An exact transcript of all the records is required, with nothing left out.

------ Supplied information

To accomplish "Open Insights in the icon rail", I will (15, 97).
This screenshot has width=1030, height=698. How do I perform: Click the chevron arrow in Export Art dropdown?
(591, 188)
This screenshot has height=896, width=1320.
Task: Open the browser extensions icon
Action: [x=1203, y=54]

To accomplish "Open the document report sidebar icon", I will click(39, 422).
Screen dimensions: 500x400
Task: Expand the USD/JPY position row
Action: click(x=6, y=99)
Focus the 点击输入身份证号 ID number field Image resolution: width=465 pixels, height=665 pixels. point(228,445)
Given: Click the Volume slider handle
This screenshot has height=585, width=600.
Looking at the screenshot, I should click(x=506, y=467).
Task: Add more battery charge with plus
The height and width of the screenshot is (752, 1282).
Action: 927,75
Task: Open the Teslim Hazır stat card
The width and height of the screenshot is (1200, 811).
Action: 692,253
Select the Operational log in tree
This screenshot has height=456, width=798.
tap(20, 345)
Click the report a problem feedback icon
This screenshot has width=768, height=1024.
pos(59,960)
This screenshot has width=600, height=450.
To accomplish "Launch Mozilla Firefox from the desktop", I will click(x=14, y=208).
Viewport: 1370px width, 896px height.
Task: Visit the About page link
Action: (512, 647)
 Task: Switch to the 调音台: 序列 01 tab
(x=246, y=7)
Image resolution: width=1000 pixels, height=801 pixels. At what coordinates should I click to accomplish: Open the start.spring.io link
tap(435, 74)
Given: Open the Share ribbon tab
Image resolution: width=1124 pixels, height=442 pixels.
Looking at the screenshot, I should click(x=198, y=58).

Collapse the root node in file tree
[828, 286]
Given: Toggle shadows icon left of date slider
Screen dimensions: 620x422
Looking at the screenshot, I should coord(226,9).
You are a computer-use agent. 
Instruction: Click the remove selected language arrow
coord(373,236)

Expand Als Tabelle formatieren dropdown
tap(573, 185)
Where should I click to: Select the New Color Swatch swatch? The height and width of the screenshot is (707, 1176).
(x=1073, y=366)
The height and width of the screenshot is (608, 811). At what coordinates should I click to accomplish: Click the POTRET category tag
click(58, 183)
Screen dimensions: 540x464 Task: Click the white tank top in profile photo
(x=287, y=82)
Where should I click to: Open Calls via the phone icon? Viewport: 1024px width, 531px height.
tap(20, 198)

------------

Solution to the problem —
To accomplish "Open Insights in the icon rail", I will (15, 97).
This screenshot has width=1030, height=698. How do I perform: Click the chevron arrow in Export Art dropdown?
(591, 188)
This screenshot has height=896, width=1320.
Task: Open the browser extensions icon
Action: [x=1203, y=54]

To accomplish "Open the document report sidebar icon", I will click(39, 422).
Screen dimensions: 500x400
Task: Expand the USD/JPY position row
Action: click(x=6, y=99)
Focus the 点击输入身份证号 ID number field Image resolution: width=465 pixels, height=665 pixels. point(228,445)
Given: Click the Volume slider handle
This screenshot has height=585, width=600.
Looking at the screenshot, I should click(x=506, y=467).
Task: Add more battery charge with plus
The height and width of the screenshot is (752, 1282).
Action: 927,75
Task: Open the Teslim Hazır stat card
The width and height of the screenshot is (1200, 811).
Action: 692,253
Select the Operational log in tree
This screenshot has height=456, width=798.
tap(20, 345)
Click the report a problem feedback icon
This screenshot has width=768, height=1024.
pos(59,960)
This screenshot has width=600, height=450.
To accomplish "Launch Mozilla Firefox from the desktop", I will click(x=14, y=208).
Viewport: 1370px width, 896px height.
Task: Visit the About page link
Action: (512, 647)
 Task: Switch to the 调音台: 序列 01 tab
(x=246, y=7)
Image resolution: width=1000 pixels, height=801 pixels. At what coordinates should I click to accomplish: Open the start.spring.io link
tap(435, 74)
Given: Open the Share ribbon tab
Image resolution: width=1124 pixels, height=442 pixels.
Looking at the screenshot, I should click(x=198, y=58).

Collapse the root node in file tree
[828, 286]
Given: Toggle shadows icon left of date slider
Screen dimensions: 620x422
Looking at the screenshot, I should coord(226,9).
You are a computer-use agent. 
Instruction: Click the remove selected language arrow
coord(373,236)

Expand Als Tabelle formatieren dropdown
tap(573, 185)
Where should I click to: Select the New Color Swatch swatch? The height and width of the screenshot is (707, 1176).
(x=1073, y=366)
The height and width of the screenshot is (608, 811). At what coordinates should I click to accomplish: Click the POTRET category tag
click(58, 183)
Screen dimensions: 540x464 Task: Click the white tank top in profile photo
(x=287, y=82)
Where should I click to: Open Calls via the phone icon? Viewport: 1024px width, 531px height.
tap(20, 198)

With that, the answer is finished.